In this paper, we propose a novel method for speaker adaptation in lip reading, motivated by two observations. Firstly, a speaker's own characteristics can always be portrayed well by his/her few facial images or even a single image with shallow networks, while the fine-grained dynamic features associated with speech content expressed by the talking face always need deep sequential networks to represent accurately. Therefore, we treat the shallow and deep layers differently for speaker adaptive lip reading. Secondly, we observe that a speaker's unique characteristics ( e.g. prominent oral cavity and mandible) have varied effects on lip reading performance for different words and pronunciations, necessitating adaptive enhancement or suppression of the features for robust lip reading. Based on these two observations, we propose to take advantage of the speaker's own characteristics to automatically learn separable hidden unit contributions with different targets for shallow layers and deep layers respectively. For shallow layers where features related to the speaker's characteristics are stronger than the speech content related features, we introduce speaker-adaptive features to learn for enhancing the speech content features. For deep layers where both the speaker's features and the speech content features are all expressed well, we introduce the speaker-adaptive features to learn for suppressing the speech content irrelevant noise for robust lip reading. Our approach consistently outperforms existing methods, as confirmed by comprehensive analysis and comparison across different settings. Besides the evaluation on the popular LRW-ID and GRID datasets, we also release a new dataset for evaluation, CAS-VSR-S68h, to further assess the performance in an extreme setting where just a few speakers are available but the speech content covers a large and diversified range.

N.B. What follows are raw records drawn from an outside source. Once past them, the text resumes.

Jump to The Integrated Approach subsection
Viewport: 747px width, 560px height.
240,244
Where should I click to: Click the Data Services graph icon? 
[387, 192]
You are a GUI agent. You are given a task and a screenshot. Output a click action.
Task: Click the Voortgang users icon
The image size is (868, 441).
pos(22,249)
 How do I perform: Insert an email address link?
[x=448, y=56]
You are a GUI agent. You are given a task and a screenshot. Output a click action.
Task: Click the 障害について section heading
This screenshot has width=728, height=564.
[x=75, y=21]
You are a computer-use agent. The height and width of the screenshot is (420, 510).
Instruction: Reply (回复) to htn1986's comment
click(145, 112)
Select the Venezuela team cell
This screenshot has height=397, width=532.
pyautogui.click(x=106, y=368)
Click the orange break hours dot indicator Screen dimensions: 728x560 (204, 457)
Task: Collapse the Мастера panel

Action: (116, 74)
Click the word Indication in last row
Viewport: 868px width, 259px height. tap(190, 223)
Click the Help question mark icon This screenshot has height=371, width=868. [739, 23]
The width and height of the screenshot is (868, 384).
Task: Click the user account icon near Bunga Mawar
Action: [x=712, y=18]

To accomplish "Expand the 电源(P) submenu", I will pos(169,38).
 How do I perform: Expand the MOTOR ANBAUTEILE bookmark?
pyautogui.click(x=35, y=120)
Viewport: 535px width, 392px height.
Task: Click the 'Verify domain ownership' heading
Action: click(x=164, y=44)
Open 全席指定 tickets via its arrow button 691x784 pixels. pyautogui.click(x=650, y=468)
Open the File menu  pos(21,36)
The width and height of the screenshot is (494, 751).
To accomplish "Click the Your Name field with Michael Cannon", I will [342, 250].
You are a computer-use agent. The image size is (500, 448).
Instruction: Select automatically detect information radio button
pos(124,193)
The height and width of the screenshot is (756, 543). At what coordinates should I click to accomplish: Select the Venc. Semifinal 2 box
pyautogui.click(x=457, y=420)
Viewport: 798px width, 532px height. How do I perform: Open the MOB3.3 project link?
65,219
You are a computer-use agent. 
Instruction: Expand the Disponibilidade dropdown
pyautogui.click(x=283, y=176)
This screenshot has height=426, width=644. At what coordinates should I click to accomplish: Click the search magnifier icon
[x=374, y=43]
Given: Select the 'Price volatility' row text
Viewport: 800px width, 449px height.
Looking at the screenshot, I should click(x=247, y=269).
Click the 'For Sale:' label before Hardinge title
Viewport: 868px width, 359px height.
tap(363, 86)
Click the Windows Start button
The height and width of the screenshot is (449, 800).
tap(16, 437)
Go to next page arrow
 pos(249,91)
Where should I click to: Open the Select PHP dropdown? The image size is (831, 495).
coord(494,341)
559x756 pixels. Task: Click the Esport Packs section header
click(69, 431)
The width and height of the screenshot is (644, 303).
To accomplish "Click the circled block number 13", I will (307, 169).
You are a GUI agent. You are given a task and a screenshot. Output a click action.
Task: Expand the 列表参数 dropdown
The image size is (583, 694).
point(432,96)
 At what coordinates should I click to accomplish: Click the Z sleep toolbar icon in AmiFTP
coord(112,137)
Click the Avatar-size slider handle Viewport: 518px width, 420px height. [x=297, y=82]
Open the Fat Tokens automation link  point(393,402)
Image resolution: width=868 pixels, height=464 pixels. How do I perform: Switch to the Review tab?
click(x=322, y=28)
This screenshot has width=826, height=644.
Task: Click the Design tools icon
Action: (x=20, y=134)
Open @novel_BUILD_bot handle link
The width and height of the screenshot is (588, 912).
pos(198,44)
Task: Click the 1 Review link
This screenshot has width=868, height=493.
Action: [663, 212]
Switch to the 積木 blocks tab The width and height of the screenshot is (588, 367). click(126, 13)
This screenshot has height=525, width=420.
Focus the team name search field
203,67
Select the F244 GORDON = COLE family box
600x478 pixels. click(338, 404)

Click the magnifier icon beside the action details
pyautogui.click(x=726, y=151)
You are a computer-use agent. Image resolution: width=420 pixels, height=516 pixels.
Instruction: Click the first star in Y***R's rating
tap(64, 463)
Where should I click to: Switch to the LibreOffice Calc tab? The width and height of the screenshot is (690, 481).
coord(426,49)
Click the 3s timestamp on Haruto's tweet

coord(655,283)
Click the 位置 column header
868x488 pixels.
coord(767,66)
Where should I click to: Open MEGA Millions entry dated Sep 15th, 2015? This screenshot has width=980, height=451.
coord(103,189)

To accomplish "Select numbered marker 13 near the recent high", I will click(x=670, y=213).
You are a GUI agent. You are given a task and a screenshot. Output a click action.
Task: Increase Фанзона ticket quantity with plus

翻译：本文提出了一种新颖的说话人自适应唇语识别方法，其动机源于两个观察。首先，说话人自身的特征通常可以通过其少量面部图像甚至单张图像结合浅层网络得到良好刻画，而由说话人脸表达的语音内容所对应的细粒度动态特征则需要深层时序网络才能准确表征。因此，我们对说话人自适应唇语识别中的浅层与深层网络采用差异化处理。其次，我们观察到说话人的独特特征（如显著的口腔与下颌形态）对不同词汇及发音的唇语识别性能具有差异化影响，这要求对特征进行自适应的增强或抑制以实现鲁棒的唇语识别。基于这两个观察，我们提出利用说话人自身特征，分别为浅层和深层网络自动学习具有不同目标的可分离隐单元贡献。对于特征中说话人特性强于语音内容的浅层网络，我们引入说话人自适应特征以增强语音内容特征；而对于说话人特征与语音内容特征均能良好表达的深层网络，我们则通过说话人自适应特征抑制与语音内容无关的噪声，从而实现鲁棒唇语识别。通过不同设置下的全面分析与对比，我们的方法持续优于现有方法。除在主流LRW-ID与GRID数据集上进行评估外，我们还发布了新数据集CAS-VSR-S68h，用于评估在仅含少量说话人但语音内容覆盖大范围多样化的极端场景下的性能。